Windsor Democrats Hear from Four Presidential Campaigns

Four Democratic Party presidential candidate – Pete Buttigieg, Bernie Sanders, Michael Bloomberg, and Elizabeth Warren – were represented at the Windsor Democratic Club’s first meeting of 2020, on January 30th at the Windsor Round Table Pizza. Three campaigns – those of Joe Biden, Amy Klobuchar, Tom Steyer – were contacted but unable to provide a representative. The representatives spoke briefly and answered questions.

Kevin Kraynak and Lisa Anderson, both veteran political activists from Sebastopol, spoke for Pete Buttigieg. Kraynak, a Pennsylvania native who first campaigned for Jimmy Carter, said he is impressed by Pete – he’s a veteran, intelligent and sane, and he brings people together.

Anderson likes Pete’s values. Pete “speaks multiple languages, including “progressive, in a way people understand.” He stands for “Medicare for all who want it” and “An end to endless wars.”

We need new blood, Anderson said. Pete is the perfect age to be President. He’s looking to the future.

Linda Carpenter and Windsor resident Maggie McNaughton spoke for Bernie Sanders. They’re not formally associated with the campaign, they said, just big fans.

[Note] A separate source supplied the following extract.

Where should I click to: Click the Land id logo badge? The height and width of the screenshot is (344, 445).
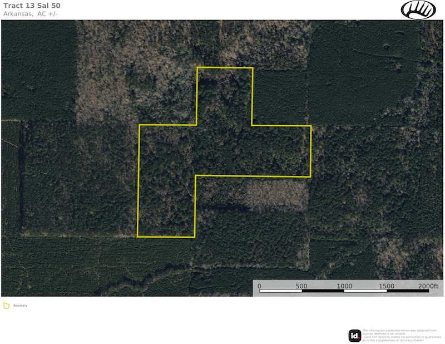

Sanders’ immigration policy is “ground-breaking,” “sweeping,” “profound.” Under Sander’s Medicare For All program there would be no premiums, no co-pays, and a yearly $200 cap on prescription drugs. College, including trade schools, would be free to all. Sanders supports the Green New Deal, Workplace Democracy, and journalism free of corporate control. His criminal justice reforms are “sweeping,” “amazing.”

Sanders will get people who don’t usually get involved to show up, young people, Latinos, even Republican, McNaughton said, citing her staunch Republican relatives who say they would vote for Bernie.

His programs would be difficult to implement, McNaughton later acknowledged in response to a question, but “That’s not a reason to not to try.” Bernie is promising systemic change.

Michael Bloomberg’s representative was Cynthia Ayers. She’s a New York City native who worked for Clinton in Michigan in 2016, as well as helping with subsequent Democratic races in that state. She’s just now become a paid regional organizer/director for Bloomberg’s campaign, in Northern California, touring on her motorcycle.

“I was team Elizabeth for awhile,” Ayers said. But I’m from New York; I’ve seen how Mike gets things done. He knows that paying attention to climate change is good business. He took on the NRA. He spent $110M on gun reform in 2018. He knows the importance of data. He has plans”, she said, mentioning a wildfire resilience plan.

Bloomberg doesn’t take money from anyone because he wants to be beholden to no one, she pointed out. “I’m glad we’ve got a billionaire on the Democratic side,” Ayers said, “An antidote to the Trump machine.”

Chris Rogers spoke for Elizabeth Warren. Rogers, a Santa Rosa native, was elected to the Santa Rosa City Council in 2016. “I’m not a [campaign] official but I’m a big supporter,” he said.

Rogers has a close friend who is undocumented, and worries that his friend will be deported and not be around for his friend’s daughters. Rogers has a brother who is a school teacher; he wouldn’t want his brother to be shot at, or worse, have to shoot a gun to defend himself. “He’s a klutz!”

Rogers said that Warren’s policies always resonated with him: a humane immigration policy, restoring DACA, climate change. Medicare for All, free public higher education for everyone, forgiving student debt, and a 2% wealth tax on assets over $50M. “No one should be that rich,” Rogers said.

Still, he used to be on the fence. “Blue no matter who  … and then, the fires happened.” After the Tubbs fire Elizabeth Warren’s staff reached out to him and others in Sonoma County to ask what needed to be done to recover from the fires and to prevent future disasters and offered concrete legislative assistance. Her staff’s willingness to work and listen impressed him.

Asked what candidates had in common, what might pull Democrats together, a woman said she was worried that Warren calls herself a capitalist.

“Capitalism does not mean lack of regulation,” Rogers said. “Warren wants to rein capitalism in.” She’s not just a mother, he joked. “She’s the mother of the Consumer Finance Protection Bureau.”

We let the Republicans label us as socialist and communist, another listener commented. We need to take control of the narrative.